Crown of Thorns (Euphorbia milii) is a tropical plant, so it is impossible to grow it outdoors year-round unless you live in USDA hardiness zones 9 through 11.
However, if you are fortunate enough to live in one of these tropical, semi-tropical, or desert settings, you can grow this attractive plant outdoors year-round.
In other settings, your Crown of Thorns can spend the summertime outside but must come in and live as a houseplant during the winter months. In this article, we share details on keeping Crown of Thorns as an outdoor plant.
What Is The Crown of Thorns Plant?
Crown of Thorns is a tropical, succulent perennial hailing from Madagascar. The plant is extremely tolerant of drought and heat and does very well in dry, sharply draining soil. It is an excellent outdoor plant choice in hot, dry, desert settings.
You may hear this plant referred to as:
- Crown of Thorns Euphorbia
- Christ Thorn
- Christ Plant
It is so-called because it is thought that this plant was used to fashion Jesus’ thorny crown at the time of His crucifixion.
The plant’s botanical name is Euphorbia milii (yoo-FOR-bee-uh MIL-ee-eye), and it is related to other types of Euphorbia, such as poinsettia. However, it differs from this type of plant because of its thick, fleshy, tear-shaped succulent leaves.
There are several different selections of this intriguing plant. It’s available in variegated and solid-colored varieties sporting many different colorful bracts and color combinations of pretty flowers.
In tropical and desert settings, Euphorbia milii grows happily as a small shrub or specimen plant in the landscape. With plenty of sun, a warm climate, and sharply draining soil, the plant will bloom profusely throughout the year.
How Do You Keep Outdoor Crown of Thorns in the Landscape?
Location is one of your first considerations when thinking of planting Crown of Thorns in your landscape. This thorny succulent plant has earned its common name, so you’ll want to be sure to choose a location for it that is well away from the beaten path.
It should also have plenty of surrounding space so that you do not encounter its painful thorns accidentally when you are attending to other plants.
Bright Light and Sharply Draining Soil are Essential
In addition to choosing a setting that takes your safety into account, you should also consider the plants’ needs for bright, direct sunlight and sharp well-draining soil.
Without ample, bright sunlight, your plant will not produce as many flowers as you would probably like. Additionally, you must remember that these plants are extremely drought tolerant, so too much water around the root ball will lead to fatal root rot.
To be sure that your Euphorbia milii are well established:
- Keep the soil well irrigated for a couple of weeks after transplanting.
- Keep the potting mix moist for the first couple of weeks.
- Never allow this plant to stand in water for any significant time.
- When you see new growth, reduce watering.
Euphorbia milii are slow growers, but they need to be pruned annually, just before the growing season.
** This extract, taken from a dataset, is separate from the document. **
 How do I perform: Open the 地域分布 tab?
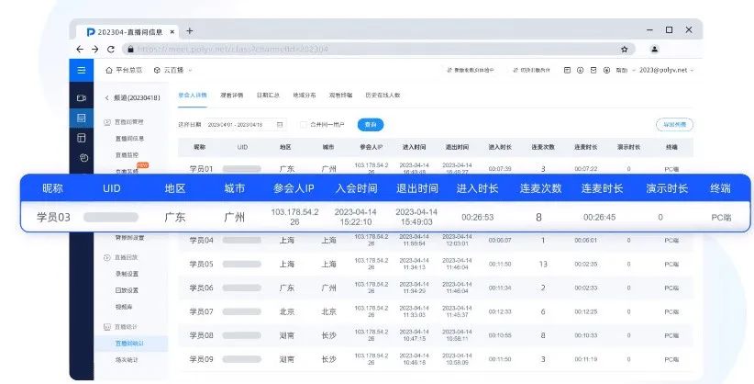click(305, 95)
To tidy your plants up, trim away any damaged, diseased, or dead stems. Now is an excellent time to start new plants from cuttings.
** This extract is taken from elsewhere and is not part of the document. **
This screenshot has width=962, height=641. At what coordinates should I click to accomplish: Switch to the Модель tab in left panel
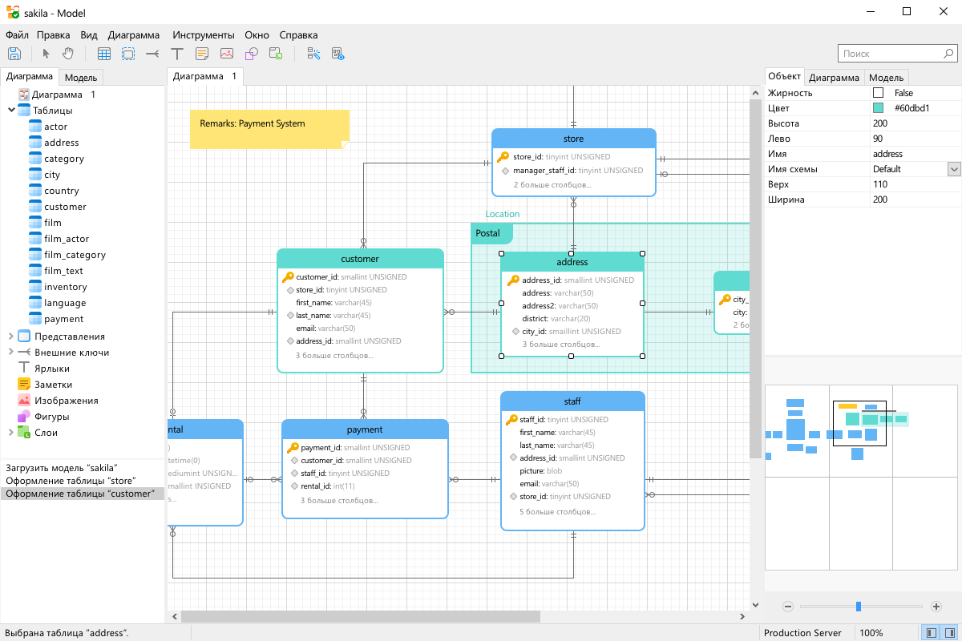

Propagating this hardy plant is very easy. Kept in a sharp well drained soil and a warm area receiving bright, indirect sunlight, tip cuttings will put down roots eagerly and will soon grow into mature plants.
When handling your Crown of Thorns, be sure to wear protective gloves that will protect you both against the sharp thorns and the irritating latex sap.
Guard Crown of Thorns Against Cold Temperatures
This plant is quite happy in dry, hot settings with temperatures higher than 90° degrees Fahrenheit. Once established, this hardy succulent does very well with little or no maintenance.
As a result, it is an excellent xeriscaping choice in dry, warm climates. Because it is also quite tolerant of salt spray, it’s a good choice for an ocean-side landscape.
Although this is a very rugged plant, understand that it is not at all tolerant of frost. If you live in an area with occasional temperature dips, keep a close eye on the weather forecast. Anytime the forecast predicts temperatures to drop below 45° degrees Fahrenheit, cover your plants.
If temperatures lower than 32° degrees Fahrenheit are anticipated, it’s a good idea to plant these warm weather succulents in containers that can be brought indoors during cold snaps.